The Second-Luckiest Man In The World
At home with the Upper East Side's Lou Gehrig expert, on the anniversary of the famous speech
Every year around the 4th of July, the phone in Ray Robinson's Upper East Side apartment, where he has lived for the past 57 years, starts to ring again.
Though it's been nearly a quarter century since the publication of "Iron Horse: Lou Gehrig in His Time," Robinson's definitive biography, the anniversary of Gehrig's "Luckiest Man" speech, delivered on Independence Day in 1939, inevitably brings Robinson back into the limelight.
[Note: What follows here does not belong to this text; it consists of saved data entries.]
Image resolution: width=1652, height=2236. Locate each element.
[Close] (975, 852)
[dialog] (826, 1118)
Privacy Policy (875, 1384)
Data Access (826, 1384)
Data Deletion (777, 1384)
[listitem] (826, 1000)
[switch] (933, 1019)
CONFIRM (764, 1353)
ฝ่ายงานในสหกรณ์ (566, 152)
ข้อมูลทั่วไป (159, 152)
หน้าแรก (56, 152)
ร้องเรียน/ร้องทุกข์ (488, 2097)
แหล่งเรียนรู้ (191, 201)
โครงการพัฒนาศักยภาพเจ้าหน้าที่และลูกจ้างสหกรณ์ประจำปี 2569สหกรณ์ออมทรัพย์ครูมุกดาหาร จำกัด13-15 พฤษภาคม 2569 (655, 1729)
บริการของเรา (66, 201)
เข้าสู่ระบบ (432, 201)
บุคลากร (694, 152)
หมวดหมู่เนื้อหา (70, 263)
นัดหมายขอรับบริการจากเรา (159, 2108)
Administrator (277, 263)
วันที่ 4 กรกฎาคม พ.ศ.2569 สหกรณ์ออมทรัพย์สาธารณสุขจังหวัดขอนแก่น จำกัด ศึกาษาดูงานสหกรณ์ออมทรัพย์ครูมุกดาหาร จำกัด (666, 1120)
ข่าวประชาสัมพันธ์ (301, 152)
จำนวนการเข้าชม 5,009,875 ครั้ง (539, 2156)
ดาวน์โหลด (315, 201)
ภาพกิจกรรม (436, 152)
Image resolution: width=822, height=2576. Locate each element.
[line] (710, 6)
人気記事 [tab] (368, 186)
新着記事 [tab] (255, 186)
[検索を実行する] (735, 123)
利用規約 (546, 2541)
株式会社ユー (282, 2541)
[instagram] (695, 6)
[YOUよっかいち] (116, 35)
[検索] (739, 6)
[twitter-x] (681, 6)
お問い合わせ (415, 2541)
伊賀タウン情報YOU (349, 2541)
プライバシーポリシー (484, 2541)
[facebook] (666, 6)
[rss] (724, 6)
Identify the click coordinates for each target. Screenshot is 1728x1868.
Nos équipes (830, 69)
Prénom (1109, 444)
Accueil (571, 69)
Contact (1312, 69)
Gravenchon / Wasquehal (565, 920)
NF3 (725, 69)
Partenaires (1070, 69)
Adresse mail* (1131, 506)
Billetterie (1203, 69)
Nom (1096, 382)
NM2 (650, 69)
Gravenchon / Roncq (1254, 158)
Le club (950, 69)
This year marked the 75th anniversary of the speech, creating a particular celebrity moment for Robinson, a crisp 93-year-old who, before the Gehrig book, spent most of his journalism career as an editor at women's magazines.
The Daily News sent a reporter to interview him last week, as did Newsday. Bob Costas, a friend of Robinson's, came by the apartment to interview him for a Gehrig special on the MLB Network. Though the Yankees held a special commemoration ceremony for Gehrig this year-every first baseman in the league read a line from the speech ? Robinson had to skip it because of a persistently painful toothache.
Does it bother Robinson that it's now looking like his own legacy will forever be tied to the baseball player he first watched at the age of two? "Not a bit," he said. "He's remained my hero."
Robinson's ties to Gehrig long predated the book. First there was that toddler outing, when his father took him to watch Gehrig hit balls on South Field at Columbia, near the Robinson home at 115th Street and Broadway. Gehrig was attending Columbia and Robinson's father, a lawyer, was an alum. "Everyone had heard about this young guy Gehrig, who seemed to have muscles on his ears," he said.
Then, at the age of nine, Robinson and a pal of his at P.S. 165 wrote to Gehrig requesting an interview "for our nonexistent school newspaper." Amazingly, Gehrig wrote back, telling the boys to come to the stadium for the interview, using the letter he had written as their entry pass. (Today, Robinson still marvels at Gehrig's penmanship, which was being taught in public school at the time and which, he said, was unusually tidy.)
The cops at the stadium didn't buy it, though, and the pair waited outside of the players' entrance for five hours, to no avail. At the end of the game, Gehrig finally did emerge, saw the boys, told them he felt terrible for their wait, and promised he would do the interview if they returned. He gave them two crumpled ticket stubs and told them to come back.
"He could not have been nicer," said Robinson, who laments that neither the stubs nor Gehrig's original letter survived his adolescence.
Gehrig went on to thank his manager, his teammates, his mother-in-law, and his wife, "who has been a tower of strength and shown more courage than you dreamed existed ? So I close in saying that I may have had a tough break, but I have an awful lot to live for."
Gehrig died two years later, in his home in Riverdale. The speech, though, lived on as one of the greatest sporting moments in the nation, a pivot point for a country emerging from a Great Depression, but about to enter a horrific war.
Asked if he's got another book in him, as he approaches his 94th birthday, Robinson sighs and looks toward his beloved wife, the beauty in the bathing suit in the old photos, who now suffers from a long illness and whose care has consumed him in recent years.
"Under these conditions, I can't do it," he said. "I've lost my heart for it."
Then he's out of his easy chair, and into his study, where he pulls the cover off his Olivetti typewriter and plans a trip downtown to see the writer Pete Hamill, an old friend. "The world just doesn't stop, does it?"